Estratto scelto:
○ ○ ○ ○ ○
L’africano era già stato “scoperto” in Europa nel Rinascimento, nelle corti italiane, a Firenze, a Mantova, a Ferrara. E a Venezia naturalmente, ce n’erano a frotte. Questo lungo documentario, “Presenze africane nell’arte”, lo documenta.
Era una presenza spesso
servile e anche di schiavitù – specie dopo che i portoghesi si dedicarono a
questo commercio, con la complicità dei reucci africani. Ma anche di normalità,
senza cioè i pregiudizi e i luoghi comuni degradanti, che poi si affermeranno,
con l’avvicinarsi della “scoperta dell’Africa” a fini coloniali, da fine Seicento
a metà Novecento inoltrato. Come si sa soprattutto dagli archivi fiorentini - “le
fonti archivistiche più complete al mondo”, secondo Kate Lowe, la studiosa
inglese che partecipa alla ricostruzione documentaria dopo averli utilizzati. E
dalle immagini, dalla pittura. Che documenta la vita di corte e quella comune –
quello che oggi fa la cinematografia: Pontormo, i Ghirlandaio, Mantegna, Filippino
Lippi, Botticelli, Michelangelo, Vasari, Tiziano, Carpaccio, Veronese.
○ ○ ○ ○ ○
Consegne:
1. In base all'estratto, spiega in una o due frasi perché la pittura rinascimentale vale come fonte sulla presenza africana.
2. Indica se ciascuna affermazione concorda con l'estratto. Rispondi sì o no e cita le parole decisive.
(a) Nel Rinascimento gli africani presenti a Venezia erano pochi.
(b) I portoghesi si dedicarono a quel commercio con la complicità dei reucci africani.
(c) I pregiudizi degradanti verso gli africani erano già affermati nel Rinascimento.

Dati forniti:
○ ○ ○ ○ ○
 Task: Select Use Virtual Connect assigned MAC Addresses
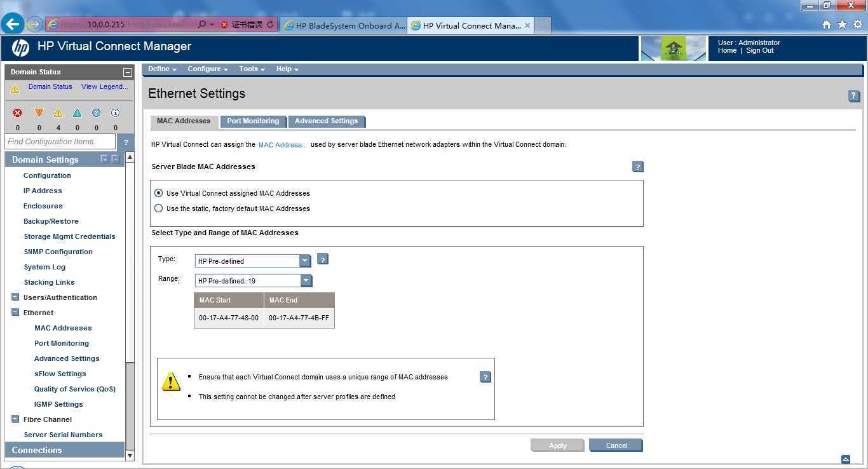pos(159,193)
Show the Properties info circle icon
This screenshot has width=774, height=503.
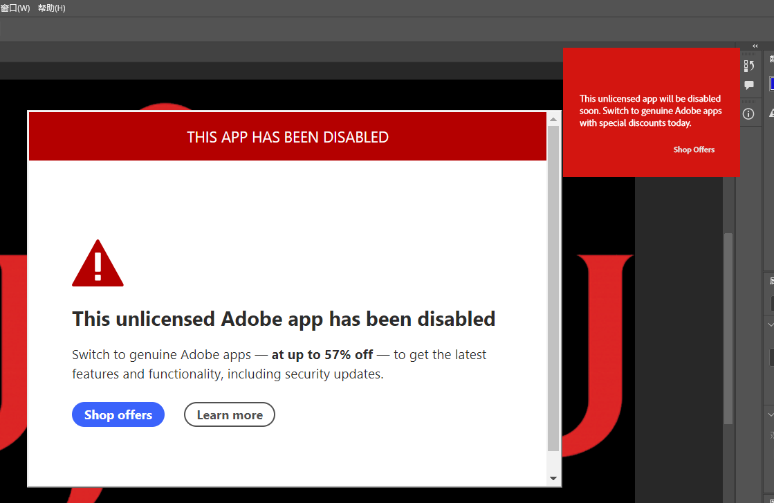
○ ○ ○ ○ ○
Soluzioni svolte:
1. La pittura documenta sia la vita di corte sia quella comune e svolge quindi il ruolo che oggi ha la cinematografia. Per questo le opere di pittori come Pontormo, Mantegna o Tiziano affiancano gli archivi fiorentini come fonte.

2.
(a) No: "E a Venezia naturalmente, ce n’erano a frotte."
(b) Sì: "con la complicità dei reucci africani."
(c) No: "senza cioè i pregiudizi e i luoghi comuni degradanti, che poi si affermeranno."